Disney’s “Zootopia,” and the Urban Zeitgeist in American Political Discourse

Want a primer on intersectional politics? Go see Disney’s “Zootopia,” a tale of a tenacious country bunny rabbit with aspirations of being an urban cop in Zootopia where the majority of residents are prey and the minority, predators. If you, like I, thought that seeing a kid’s movie would be a nice break from watching primary-election coverage, think again. Evertything is politics, including Disney movies.

“Zootopia,” the movie, presents an animal world eerily reflective of the detritus of American domestic policy. Still pondering what effect 1990s-era crime legislation has had on American society? Note that in the Zootopian metropolis something appears to be affecting a minority of the predators’ behavior leading to moral panic and irrational quality-of-life-mediating decisions by some of the prey-majority. In the introduction, audiences receive a primer on the entire ecosystem of Zootopia and the outlier-communities. The predator class, sly foxes, family-loving otters, courageous-lions, live under suspicion of wilding-out to the detriment of the mellow bunnies, meek sheep, and other prey.

An aesthetically stunning film, “Zootopia” provides a way to reflect upon the current divisive rhetoric of the American presidential primary campaigns. How do political science professors, social studies teachers, and parents go about having conversations with children about politics, today? When one presidential candidate offers to pay the legal bills of audience-member thugs who lash out at disruptors, can there be hope?  Campaign politics aside, America appears to be a nation constantly at the verge of reconciling, or attempting to reconcile, the trauma of centruries of colonialist ptractice.

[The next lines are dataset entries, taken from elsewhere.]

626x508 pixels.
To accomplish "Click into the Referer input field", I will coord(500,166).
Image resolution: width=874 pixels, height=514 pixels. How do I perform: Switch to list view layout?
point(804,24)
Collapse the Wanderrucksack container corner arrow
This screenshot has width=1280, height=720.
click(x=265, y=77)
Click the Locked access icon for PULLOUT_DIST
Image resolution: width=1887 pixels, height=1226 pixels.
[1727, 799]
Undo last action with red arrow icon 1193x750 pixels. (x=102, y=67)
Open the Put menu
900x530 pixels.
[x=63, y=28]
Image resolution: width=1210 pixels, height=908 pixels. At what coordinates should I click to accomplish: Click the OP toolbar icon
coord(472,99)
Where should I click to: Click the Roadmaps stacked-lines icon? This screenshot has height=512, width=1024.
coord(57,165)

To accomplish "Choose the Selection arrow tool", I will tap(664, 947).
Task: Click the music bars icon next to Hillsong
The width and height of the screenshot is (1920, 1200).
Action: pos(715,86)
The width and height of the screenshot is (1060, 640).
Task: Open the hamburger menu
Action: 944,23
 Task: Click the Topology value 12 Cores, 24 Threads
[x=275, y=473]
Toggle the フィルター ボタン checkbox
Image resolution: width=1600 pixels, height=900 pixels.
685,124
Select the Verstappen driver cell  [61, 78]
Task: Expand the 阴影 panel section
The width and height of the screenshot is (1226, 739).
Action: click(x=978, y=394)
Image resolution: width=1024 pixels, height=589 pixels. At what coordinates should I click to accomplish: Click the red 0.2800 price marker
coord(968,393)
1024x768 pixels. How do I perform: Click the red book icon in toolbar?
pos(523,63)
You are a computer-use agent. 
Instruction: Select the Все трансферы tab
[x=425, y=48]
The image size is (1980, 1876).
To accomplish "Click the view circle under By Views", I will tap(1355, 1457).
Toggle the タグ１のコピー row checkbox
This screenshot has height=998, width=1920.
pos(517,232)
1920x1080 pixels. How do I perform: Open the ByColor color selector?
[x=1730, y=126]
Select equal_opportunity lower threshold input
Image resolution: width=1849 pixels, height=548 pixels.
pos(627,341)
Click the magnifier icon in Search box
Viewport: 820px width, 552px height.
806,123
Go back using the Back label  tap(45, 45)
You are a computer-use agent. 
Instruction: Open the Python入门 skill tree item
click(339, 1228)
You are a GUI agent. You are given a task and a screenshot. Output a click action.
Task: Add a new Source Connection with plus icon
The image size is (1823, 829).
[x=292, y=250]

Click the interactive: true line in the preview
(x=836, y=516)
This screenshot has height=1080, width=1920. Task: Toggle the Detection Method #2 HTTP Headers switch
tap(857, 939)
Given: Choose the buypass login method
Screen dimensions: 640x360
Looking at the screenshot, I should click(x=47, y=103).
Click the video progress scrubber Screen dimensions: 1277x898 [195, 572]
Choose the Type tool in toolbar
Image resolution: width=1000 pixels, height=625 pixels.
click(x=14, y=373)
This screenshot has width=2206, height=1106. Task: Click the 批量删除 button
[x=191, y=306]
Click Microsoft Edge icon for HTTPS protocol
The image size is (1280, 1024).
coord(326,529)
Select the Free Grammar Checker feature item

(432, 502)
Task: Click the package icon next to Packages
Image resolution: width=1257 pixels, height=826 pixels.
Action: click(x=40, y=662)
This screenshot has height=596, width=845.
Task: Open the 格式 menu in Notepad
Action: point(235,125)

“Zootopia” audiences see echoes of a ’90s-era rhetoric of “super-predators” and restrictions on the freedom of suspect predators. Rodney King’s message about getting along, takes on new meaning (Zootopia is an urban space much like Los Angeles). With forays into alternative cultures, gender inequality, underground economies, and mixed relationships, “Zootopia” comments on the precarity of identity and the diversity of the American experience. A cute bunny cop and her enlisted partner, a fox (surprise!) navigate an emotional tightrope in order to maintain their fragile relationship and solve an incredible mystery related to the politics of identity.